REQUIRED ACTION:
Would you repeat each line below exactly, without the pictures?

DATA RECORDS:
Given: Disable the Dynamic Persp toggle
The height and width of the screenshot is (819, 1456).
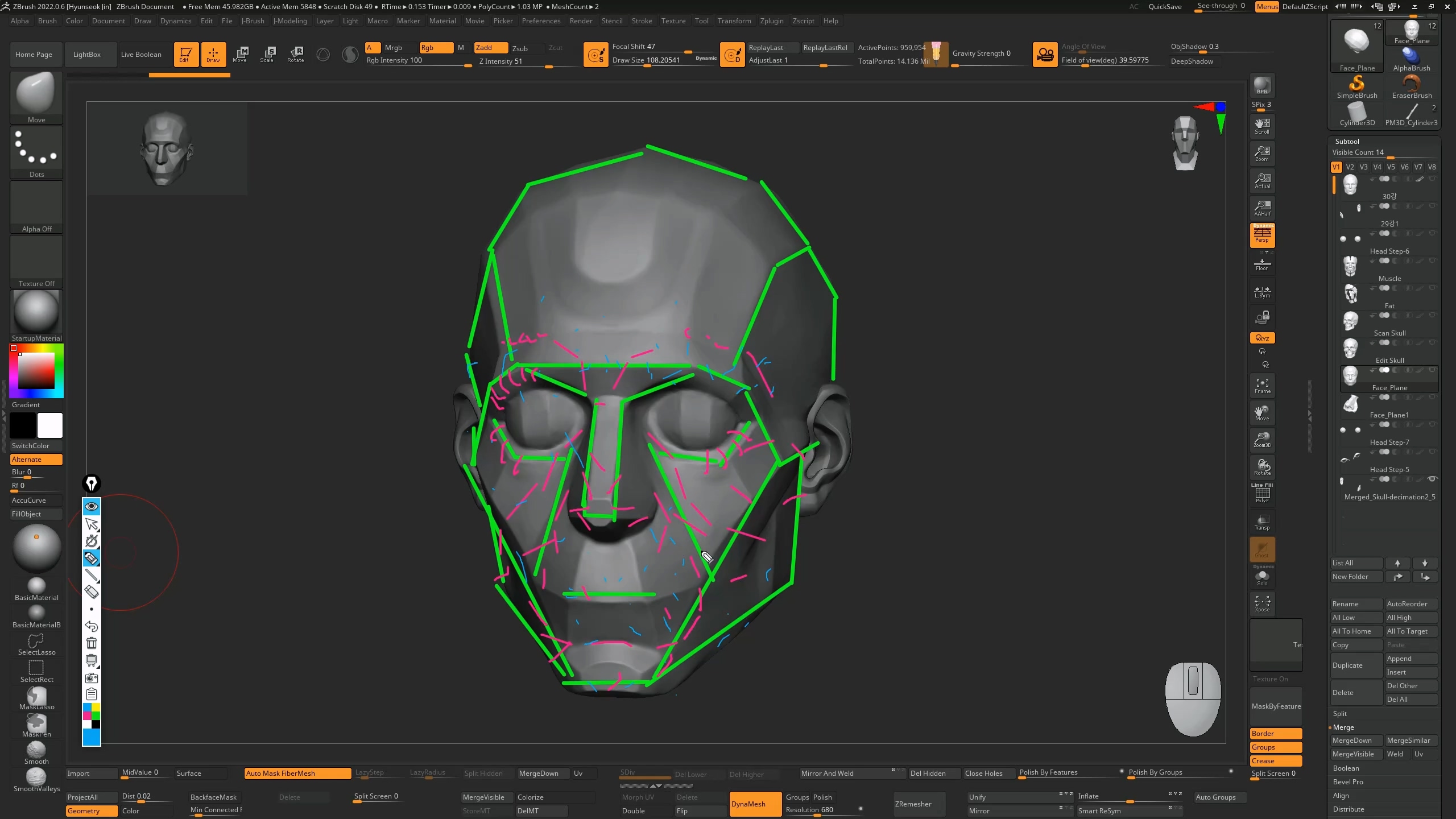Looking at the screenshot, I should (1262, 234).
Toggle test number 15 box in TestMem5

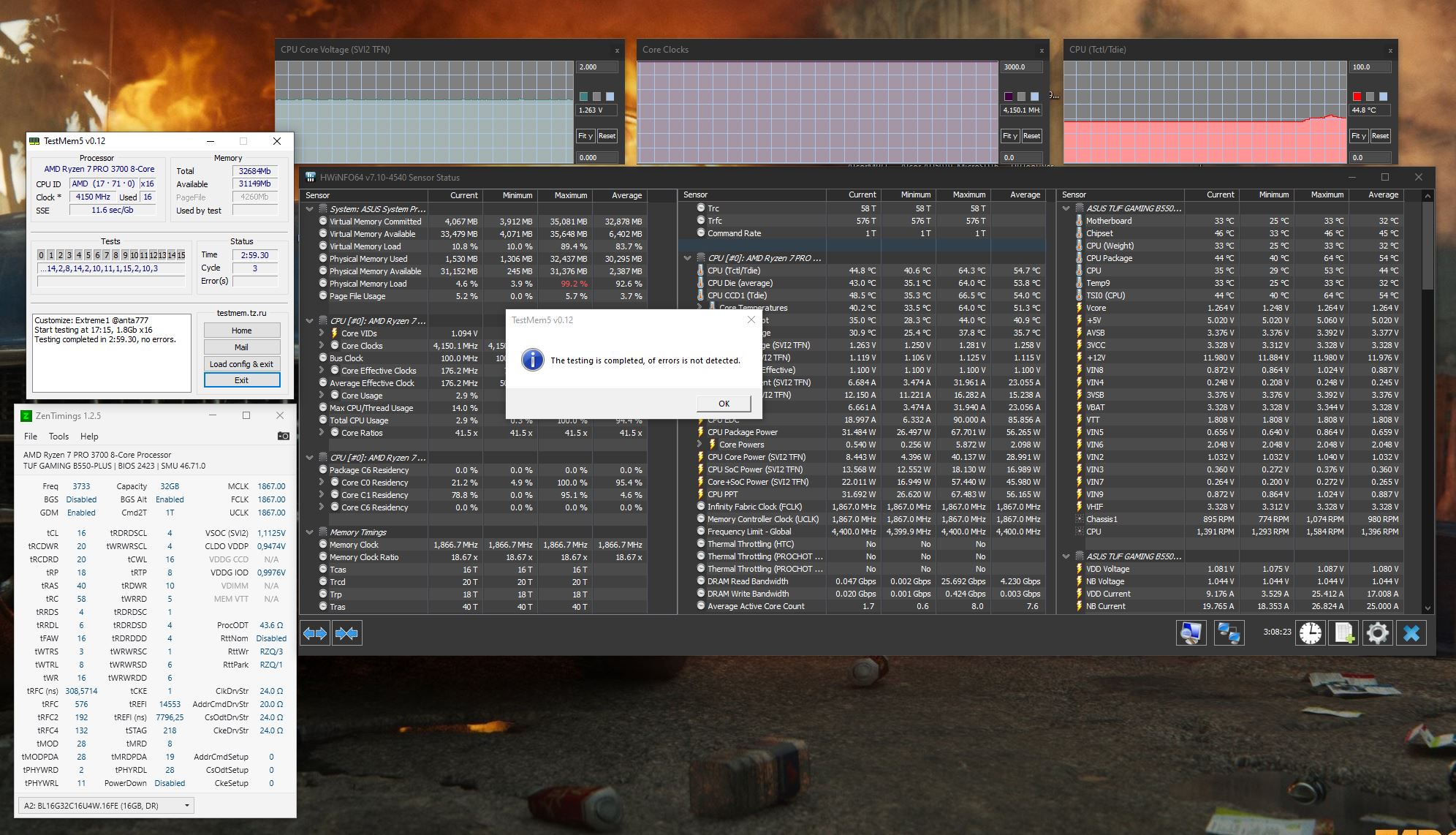[181, 255]
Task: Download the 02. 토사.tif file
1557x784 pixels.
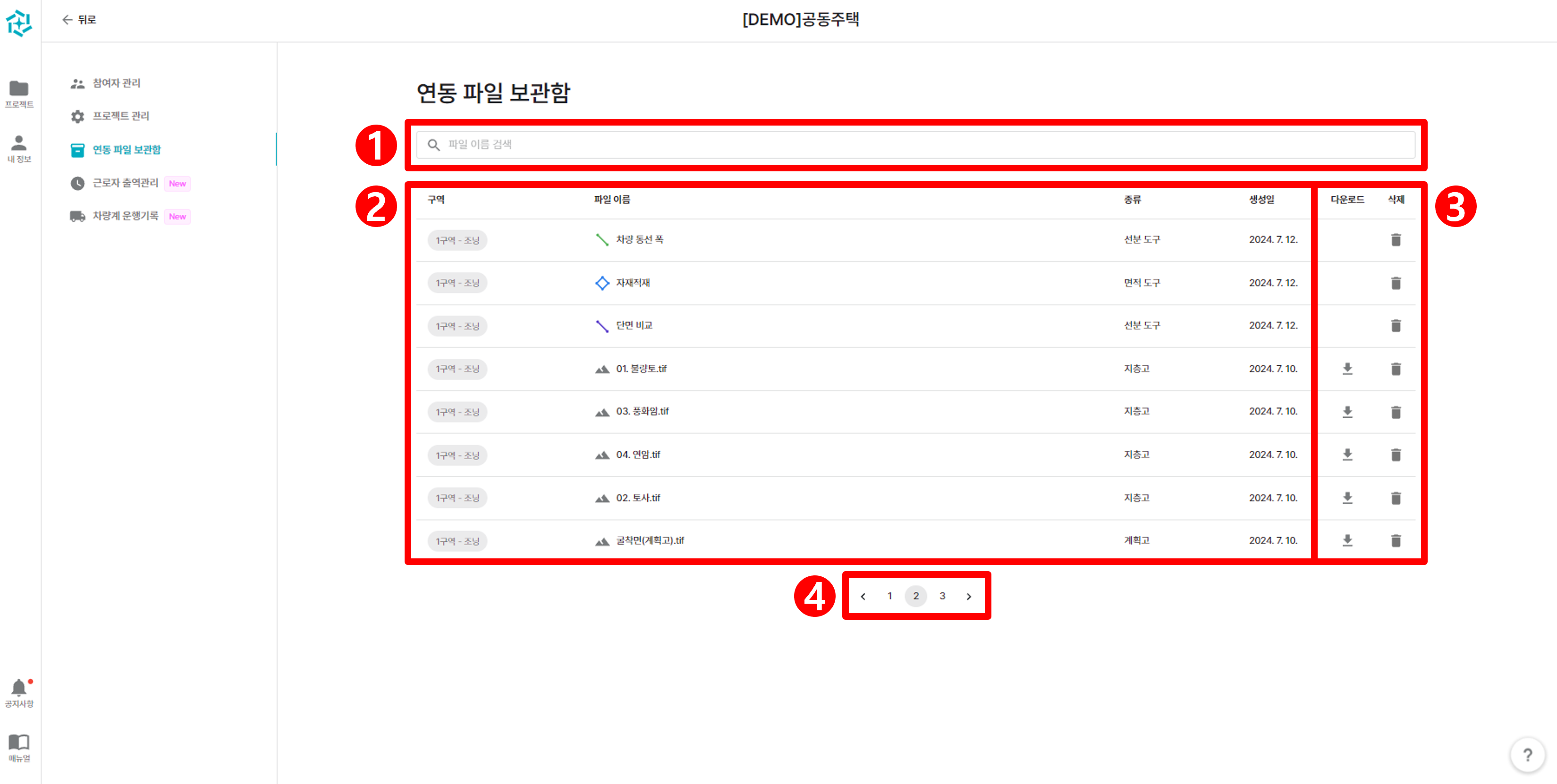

ANSWER SECTION:
Given: Disable the Dynamic Persp toggle
The height and width of the screenshot is (819, 1456).
Looking at the screenshot, I should (1262, 234).
Toggle test number 15 box in TestMem5

[181, 255]
Task: Download the 02. 토사.tif file
1557x784 pixels.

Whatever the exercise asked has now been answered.